A discussion of Land Trusts appearing in University of Illinois Law Forum (1955) page 655, says that the land trust is an Illinois institution, and sets forth at page 675 et seq. a standard form which contains language almost identical with that just quoted from the declaration of trust in the present instance. Indeed, the trust instruments here under consideration *484 were executed upon printed forms with the blanks filled in.

Chief reliance of counsel for appellant is Senior v. Braden, 295 U.S. 422 [55 S.Ct. 800, 79 L.Ed. 1520, 100 A.L.R. 794], opinion by Mr. Justice McReynolds, involving taxability in Ohio of appellant's beneficial interests under seven declarations of trust entitling him to a portion of the rents from parcels of land some of which were situated outside the State of Ohio. Concerning the form of the trust the court said: "In each declaration the Trustee undertakes to hold and manage the property for the use and benefit of all certificate owners; to collect and distribute among them the rents; and in case of sale to make pro-rata distribution of the proceeds. While certificates and declarations vary in some details, they represent beneficial interests which, for present purposes, are not substantially unlike. Each trustee holds only one piece of land and is free from control by the beneficiaries." (P. 430.) Relying upon Brown v. Fletcher, 235 U.S. 589 [35 S.Ct. 154, 59 L.Ed. 374], not a tax case, it was held that the beneficiary owned an interest in the land which was the subject of the trust. Mr. Justice Stone dissented, saying in part, at page 437: "The beneficiaries have none of the incidents of legal ownership. They can neither take nor defend possession of the land. But they are clothed with rights in personam, in form both contractual and equitable, enforcible against the trustee by suit in equity for an accounting, to compel performance of the trust or to restrain breaches of it."

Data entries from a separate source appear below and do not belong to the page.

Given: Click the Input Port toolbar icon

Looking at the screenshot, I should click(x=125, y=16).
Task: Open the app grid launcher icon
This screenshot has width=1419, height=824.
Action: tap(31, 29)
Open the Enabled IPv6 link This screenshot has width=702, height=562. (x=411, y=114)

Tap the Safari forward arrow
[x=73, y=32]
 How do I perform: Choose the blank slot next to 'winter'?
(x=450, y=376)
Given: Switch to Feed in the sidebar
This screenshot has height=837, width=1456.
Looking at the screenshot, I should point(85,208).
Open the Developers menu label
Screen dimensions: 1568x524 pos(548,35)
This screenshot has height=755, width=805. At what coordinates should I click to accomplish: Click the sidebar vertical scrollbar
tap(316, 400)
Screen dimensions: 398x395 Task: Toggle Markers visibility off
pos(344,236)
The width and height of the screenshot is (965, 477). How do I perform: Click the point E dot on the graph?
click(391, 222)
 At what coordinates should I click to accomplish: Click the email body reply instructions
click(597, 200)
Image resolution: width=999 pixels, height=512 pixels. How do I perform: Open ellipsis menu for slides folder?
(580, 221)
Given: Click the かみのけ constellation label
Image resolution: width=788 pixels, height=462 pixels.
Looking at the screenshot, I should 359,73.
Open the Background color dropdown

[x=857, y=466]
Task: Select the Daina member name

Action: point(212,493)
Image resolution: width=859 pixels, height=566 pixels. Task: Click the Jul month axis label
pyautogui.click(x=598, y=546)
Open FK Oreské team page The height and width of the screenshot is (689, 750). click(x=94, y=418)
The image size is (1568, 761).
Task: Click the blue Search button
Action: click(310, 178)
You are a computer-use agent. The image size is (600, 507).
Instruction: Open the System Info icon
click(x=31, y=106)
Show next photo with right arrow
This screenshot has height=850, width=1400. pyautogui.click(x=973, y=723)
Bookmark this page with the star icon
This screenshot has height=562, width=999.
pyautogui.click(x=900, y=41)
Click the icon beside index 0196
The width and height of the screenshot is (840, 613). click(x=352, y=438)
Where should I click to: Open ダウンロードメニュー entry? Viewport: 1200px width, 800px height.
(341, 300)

In the later case of New York ex rel. Cohn v. Graves, 300 U.S. 308 [57 S.Ct. 466, 81 L.Ed. 666, 108 A.L.R. 721], which held that a state may constitutionally tax a resident upon income from rent of land located in another state, Mr. Justice Stone, speaking for the majority (McReynolds, J., and Butler, J., dissenting), said at page 316: "In Senior v. Braden, 295 U.S. 422 [55 S.Ct. 800, 79 L.Ed. 1520, 100 A.L.R. 794], supra, on which appellant relies, no question of the taxation of income was involved.